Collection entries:

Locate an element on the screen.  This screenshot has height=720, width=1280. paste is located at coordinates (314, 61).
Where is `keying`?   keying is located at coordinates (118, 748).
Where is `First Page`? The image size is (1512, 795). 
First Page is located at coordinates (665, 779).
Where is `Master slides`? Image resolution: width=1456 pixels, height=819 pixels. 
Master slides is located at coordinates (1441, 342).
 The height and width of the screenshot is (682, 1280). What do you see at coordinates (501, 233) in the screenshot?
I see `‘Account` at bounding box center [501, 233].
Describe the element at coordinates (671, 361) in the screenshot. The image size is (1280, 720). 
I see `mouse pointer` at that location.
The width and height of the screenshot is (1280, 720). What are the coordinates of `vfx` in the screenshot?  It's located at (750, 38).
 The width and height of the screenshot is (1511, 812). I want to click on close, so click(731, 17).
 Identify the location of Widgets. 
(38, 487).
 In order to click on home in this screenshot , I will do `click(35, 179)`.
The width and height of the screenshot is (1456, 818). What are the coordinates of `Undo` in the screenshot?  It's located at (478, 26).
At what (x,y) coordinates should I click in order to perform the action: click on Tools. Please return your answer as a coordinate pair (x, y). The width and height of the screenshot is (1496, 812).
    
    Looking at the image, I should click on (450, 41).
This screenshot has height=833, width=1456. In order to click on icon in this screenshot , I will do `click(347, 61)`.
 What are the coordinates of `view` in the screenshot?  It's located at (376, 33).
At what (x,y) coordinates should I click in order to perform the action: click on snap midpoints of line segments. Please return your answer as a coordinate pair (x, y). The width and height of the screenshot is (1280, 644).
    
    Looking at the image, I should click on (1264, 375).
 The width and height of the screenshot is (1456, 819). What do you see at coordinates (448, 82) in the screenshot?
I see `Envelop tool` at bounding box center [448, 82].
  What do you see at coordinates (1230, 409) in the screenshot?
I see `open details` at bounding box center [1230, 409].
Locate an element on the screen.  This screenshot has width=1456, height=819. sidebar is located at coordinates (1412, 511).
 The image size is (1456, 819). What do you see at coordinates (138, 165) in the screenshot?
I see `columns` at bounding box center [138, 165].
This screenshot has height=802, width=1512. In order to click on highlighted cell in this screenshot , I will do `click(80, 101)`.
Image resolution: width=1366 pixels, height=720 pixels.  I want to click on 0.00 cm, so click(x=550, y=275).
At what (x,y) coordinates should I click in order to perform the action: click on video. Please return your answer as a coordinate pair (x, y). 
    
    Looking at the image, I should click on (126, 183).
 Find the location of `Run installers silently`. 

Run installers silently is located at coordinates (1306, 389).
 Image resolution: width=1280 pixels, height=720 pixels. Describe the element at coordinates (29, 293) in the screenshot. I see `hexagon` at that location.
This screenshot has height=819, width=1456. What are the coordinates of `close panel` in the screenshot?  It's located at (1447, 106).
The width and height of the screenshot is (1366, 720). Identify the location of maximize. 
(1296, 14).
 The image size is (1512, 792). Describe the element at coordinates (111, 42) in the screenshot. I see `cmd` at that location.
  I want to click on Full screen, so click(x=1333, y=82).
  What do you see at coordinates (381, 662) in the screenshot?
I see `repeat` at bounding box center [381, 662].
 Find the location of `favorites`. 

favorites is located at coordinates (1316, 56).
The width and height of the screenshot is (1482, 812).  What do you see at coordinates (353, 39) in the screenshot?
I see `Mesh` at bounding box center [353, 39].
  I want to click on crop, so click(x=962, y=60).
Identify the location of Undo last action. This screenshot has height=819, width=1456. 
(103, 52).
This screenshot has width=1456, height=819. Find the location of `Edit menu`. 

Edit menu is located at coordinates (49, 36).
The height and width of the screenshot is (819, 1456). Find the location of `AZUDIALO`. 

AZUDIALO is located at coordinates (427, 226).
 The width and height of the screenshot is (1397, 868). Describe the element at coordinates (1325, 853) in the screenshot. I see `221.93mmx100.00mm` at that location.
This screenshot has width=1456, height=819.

• _Task requirements_
Which lines in the listing above contain the word "Page"? Copy each of them.

• _Written reply_
Where is `First Page`? The image size is (1512, 795). 
First Page is located at coordinates (665, 779).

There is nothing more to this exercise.